Hay muchas maneras de evaluar o juzgar una película, desde las más espontáneas hasta las más reflexivas, pero al final yo creo que la única que no falla es la del tamiz del tiempo: ¿qué películas o qué escenas permanecen en nuestra memoria? Después podemos, fríamente, analizar por qué, inventar una explicación, pero algo tienen. Y El acto en cuestión pertenece sin dudas a esas películas que no se te borran más.
La película de Alejandro Agresti se estrena hoy pero se filmó en 1993 y se vio por primera vez en Buenos Aires en una retrospectiva en la sala Leopoldo Lugones del Teatro San Martín en el año 1996. Ahí la ví yo. Tenía 18 años, acababa de terminar el secundario y el cine argentino estaba muerto. Y en el medio de biopics baratas de Eva Perón, comedias románticas con Aleandro y Alterio y un Subiela cada vez más gagá, las películas de Agresti fueron un cachetazo de cine: originales, divertidas, con sentido del humor, bien actuadas, técnicamente virtuosas, juguetonas, excesivas. El acto en cuestión era la más extrema de todas ellas.

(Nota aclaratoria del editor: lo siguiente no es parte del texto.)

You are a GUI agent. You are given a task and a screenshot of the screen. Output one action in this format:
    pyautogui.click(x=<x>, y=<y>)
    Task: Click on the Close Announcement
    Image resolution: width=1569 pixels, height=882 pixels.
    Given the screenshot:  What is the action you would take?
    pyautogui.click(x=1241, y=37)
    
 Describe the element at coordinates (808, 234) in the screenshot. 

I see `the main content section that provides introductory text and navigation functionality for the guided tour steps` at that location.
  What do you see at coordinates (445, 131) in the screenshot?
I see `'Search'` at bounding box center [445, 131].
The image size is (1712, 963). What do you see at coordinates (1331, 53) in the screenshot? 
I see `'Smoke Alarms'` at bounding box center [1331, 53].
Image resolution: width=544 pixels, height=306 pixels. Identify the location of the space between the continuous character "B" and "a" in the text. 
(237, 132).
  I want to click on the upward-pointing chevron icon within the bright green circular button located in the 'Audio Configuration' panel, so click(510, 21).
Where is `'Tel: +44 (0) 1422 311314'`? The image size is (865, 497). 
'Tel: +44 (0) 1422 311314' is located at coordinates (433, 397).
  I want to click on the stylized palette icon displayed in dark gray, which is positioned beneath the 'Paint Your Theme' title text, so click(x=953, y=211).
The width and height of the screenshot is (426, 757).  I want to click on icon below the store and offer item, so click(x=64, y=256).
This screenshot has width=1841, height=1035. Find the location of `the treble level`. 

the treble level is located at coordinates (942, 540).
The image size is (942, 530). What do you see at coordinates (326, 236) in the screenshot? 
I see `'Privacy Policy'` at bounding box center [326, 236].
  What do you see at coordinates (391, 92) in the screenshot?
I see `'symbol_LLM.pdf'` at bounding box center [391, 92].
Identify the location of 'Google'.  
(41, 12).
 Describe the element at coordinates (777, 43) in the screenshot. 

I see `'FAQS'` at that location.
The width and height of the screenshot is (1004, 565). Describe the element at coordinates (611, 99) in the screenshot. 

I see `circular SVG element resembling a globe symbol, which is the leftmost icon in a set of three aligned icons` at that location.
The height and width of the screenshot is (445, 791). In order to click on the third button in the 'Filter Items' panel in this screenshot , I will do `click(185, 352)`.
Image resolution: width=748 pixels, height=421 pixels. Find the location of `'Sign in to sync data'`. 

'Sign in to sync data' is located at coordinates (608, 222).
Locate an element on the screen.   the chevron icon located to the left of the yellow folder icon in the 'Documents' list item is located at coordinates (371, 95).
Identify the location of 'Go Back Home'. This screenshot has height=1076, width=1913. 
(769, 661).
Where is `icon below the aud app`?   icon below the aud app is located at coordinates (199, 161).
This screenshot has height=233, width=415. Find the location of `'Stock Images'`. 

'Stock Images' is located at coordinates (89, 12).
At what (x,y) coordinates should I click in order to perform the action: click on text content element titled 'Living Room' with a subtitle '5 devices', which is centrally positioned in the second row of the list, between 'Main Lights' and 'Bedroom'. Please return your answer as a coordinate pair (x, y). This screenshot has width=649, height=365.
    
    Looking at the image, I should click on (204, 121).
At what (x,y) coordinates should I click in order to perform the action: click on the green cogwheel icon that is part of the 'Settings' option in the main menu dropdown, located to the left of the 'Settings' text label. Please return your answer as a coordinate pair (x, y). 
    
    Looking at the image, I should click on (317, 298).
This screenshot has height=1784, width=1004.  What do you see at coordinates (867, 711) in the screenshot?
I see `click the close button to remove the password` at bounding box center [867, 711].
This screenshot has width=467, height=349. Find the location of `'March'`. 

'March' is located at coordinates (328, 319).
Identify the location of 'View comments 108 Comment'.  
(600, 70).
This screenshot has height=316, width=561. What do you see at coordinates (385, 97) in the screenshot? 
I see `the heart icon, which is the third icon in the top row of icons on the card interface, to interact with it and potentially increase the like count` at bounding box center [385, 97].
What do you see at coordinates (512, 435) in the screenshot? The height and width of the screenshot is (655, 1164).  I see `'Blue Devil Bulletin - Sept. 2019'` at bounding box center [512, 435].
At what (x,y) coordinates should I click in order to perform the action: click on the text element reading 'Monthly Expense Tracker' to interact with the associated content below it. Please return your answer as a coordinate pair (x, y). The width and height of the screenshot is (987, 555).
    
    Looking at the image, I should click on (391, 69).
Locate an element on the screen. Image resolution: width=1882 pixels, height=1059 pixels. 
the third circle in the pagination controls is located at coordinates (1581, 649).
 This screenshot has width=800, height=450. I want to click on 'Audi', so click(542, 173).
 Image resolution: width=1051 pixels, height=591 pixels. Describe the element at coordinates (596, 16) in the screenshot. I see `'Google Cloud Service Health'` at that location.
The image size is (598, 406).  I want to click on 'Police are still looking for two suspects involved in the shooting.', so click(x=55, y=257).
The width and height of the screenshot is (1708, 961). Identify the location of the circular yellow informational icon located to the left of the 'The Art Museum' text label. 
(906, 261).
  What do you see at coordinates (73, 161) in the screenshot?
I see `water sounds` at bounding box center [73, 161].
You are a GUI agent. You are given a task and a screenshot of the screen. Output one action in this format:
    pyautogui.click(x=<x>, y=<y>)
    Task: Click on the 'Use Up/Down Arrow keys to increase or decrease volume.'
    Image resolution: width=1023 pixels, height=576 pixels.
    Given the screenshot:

Nunca la había vuelto a ver, pero el recuerdo de aquella tarde de invierno de 1996 permanece hasta ahora: esa pensión/maqueta y Mirtha Busnelli colgando de una grúa vestida de novia, en un blanco y negro súper expresionista, y aquel Carlos Roffe desconocido y con una presencia y una forma de decir el texto con tanto aplomo y naturalidad me deslumbraron.
Un año y medio después se estrenó Pizza, birra, faso y el cine argentino empezó a resurgir pero nada de lo que vino luego tuvo -ni siquiera hoy- la creatividad desaforada de El acto en cuestión. Quizás sólo Historias extraordinarias se haya aventurado con esas historias bigger than life inexistentes en nuestra cinematografía, pero El acto en cuestión no sólo narra esas historias -también hay un narrador con personalidad e histrionismo: Lorenzo Quinteros en este caso- sino que también las emparda con unos planos y movimientos de cámara maximalistas.
Bueno, pero ¿qué es El acto en cuestión? Se trata de una película con tema, director y protagonistas argentinos, filmada en Europa y con produción y equipo técnico casi completamente holandeses. Cuenta la historia de Miguel Quiroga, un buscavidas que vive con su novia Azucena en una pensión y se la pasa leyendo los libros que roba. Uno de esos libros se llama El acto en cuestión y enseña un truco para hacer desaparecer objetos. Quiroga lleva el truco a un circo, consigue un representante y se hace millonario. Deja a su novia y da la vuelta al mundo haciendo desaparecer primero objetos y después personas, pero con una creciente paranoia: ¿y si alguien descubre que sacó el truco de un libro?
La historia tiene los condimentos clásicos de las fábulas -y una alegoría bastante directa a los desaparecidos aunque la película está ambientada en los años cuarenta- y está contada como tal: un narrador que duda -y ahí está Borges a pesar de robalibros arltiano-, un intento de moraleja y una banda sonora que transmite cierta épica, enrarecida por temas como “Miss Lilly Higgins Sings Shimmy in Mississippi’s Spring”, de Les Luthiers, y una versión de “La montaña”, de Luis Alberto Spinetta, a la manera de chanson francesa, pero cantada en castellano por la francoparlante Nathalie Alonso Casale.
Volví a ver El acto en cuestión este martes en el Gaumont, casi veinte años después, y comprobé que las escenas que recordaba eran tal cual como las recordaba -inmejorables por la memoria- pero que también había muchos otros momentos que estaban ahí, en algún lado, semiolvidados pero no del todo idos: inflexiones de la voz portentosa de Roffe, las cadenas y el acento de Alonso Casale, la afirmación “Perón te hace ministro”.
Se pueden escribir mil notas sobre El acto en cuestión, hay mil formas de elogiarla, pero al final lo mejor que puedo decir de ella es que la ví una vez sola hace veinte años y no me la olvidé nunca más.